Aos 42 anos, Frassoni é deputada no Parlamento Europeu desde 1999, quando foi eleita na Itália. Atualmente, ela vive entre Brescia e Bruxelas, onde chegou em 1987 como secretária geral da Juventude Federalista Européia. Segundo ela, as prioridades da bancada verde no Parlamento Europeu são a proteção do meio ambiente, da democracia e dos direitos sociais, a defesa da paz e a prevenção de conflitos. Na entrevista à Carta Maior, ela fala sobre os temas da defesa da Amazônia, da responsabilidade brasileira e internacional na área e sobre a relação entre modelos econômicos e sustentabilidade ambiental. Frassoni explica que o Partido Verde europeu está lutando contra o modelo agroindustrial baseado na soja e na carne, pois ele provoca desmatamento, deslocamento populacional e a destruição da agricultura familiar. E também faz um rápido balanço sobre a situação ambiental no planeta. - Basta dar uma olhada nas estatísticas das catástrofes chamadas naturais dos últimos anos e fica claro: o mundo vai muito mal - resume.

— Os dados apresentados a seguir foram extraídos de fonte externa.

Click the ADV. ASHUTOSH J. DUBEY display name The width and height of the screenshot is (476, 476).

Agência Carta Maior: Mais uma vez, volta-se a discutir a possibilidade de algum tipo de internacionalização da Amazônia, como forma de proteger a floresta da destruição. Como você vê essa questão e quais são as alternativas para defender a região da destruição ambiental?

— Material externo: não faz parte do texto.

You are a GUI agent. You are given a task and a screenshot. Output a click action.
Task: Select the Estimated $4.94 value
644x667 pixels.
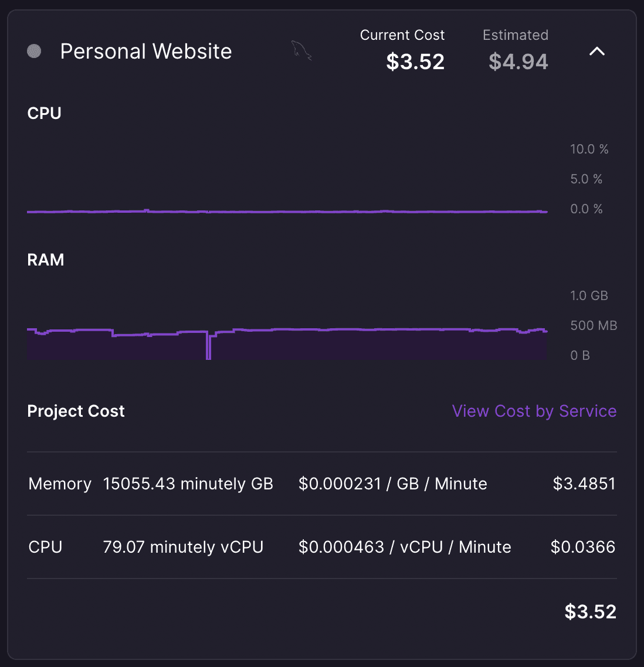click(x=518, y=62)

Monica Frassoni: Eu tive a oportunidade de viajar ao Brasil há três semanas, como membro de uma delegação do Parlamento Europeu. Pouco antes de sair para o Brasil, ouvimos pela primeira vez sobre o temor do Brasil de sofrer pressões pela internacionalização da Amazônia. Na Europa, ninguém fala disso seriamente. A Amazônia é brasileira, e são os brasileiros quem têm que proteger o seu patrimônio. A responsabilidade da comunidade internacional é de não apoiar políticas que levem à destruição da floresta, mas sim de apoiar aquelas políticas do governo brasileiro que garantam um modelo de desenvolvimento sustentável para a região e para o país. Ou seja, o Brasil tem demarcado áreas protegidas e vai marcar mais áreas protegidas do desmatamento. Então, nós, na Europa, temos que assegurar a proibição da importação de madeira que vem de zonas protegidas através de nossos portos. Caso contrário, os europeus estarão participando de atos criminosos. Também não podemos aceitar a chegada de madeira desmatada com trabalho escravo ou semi-escravo.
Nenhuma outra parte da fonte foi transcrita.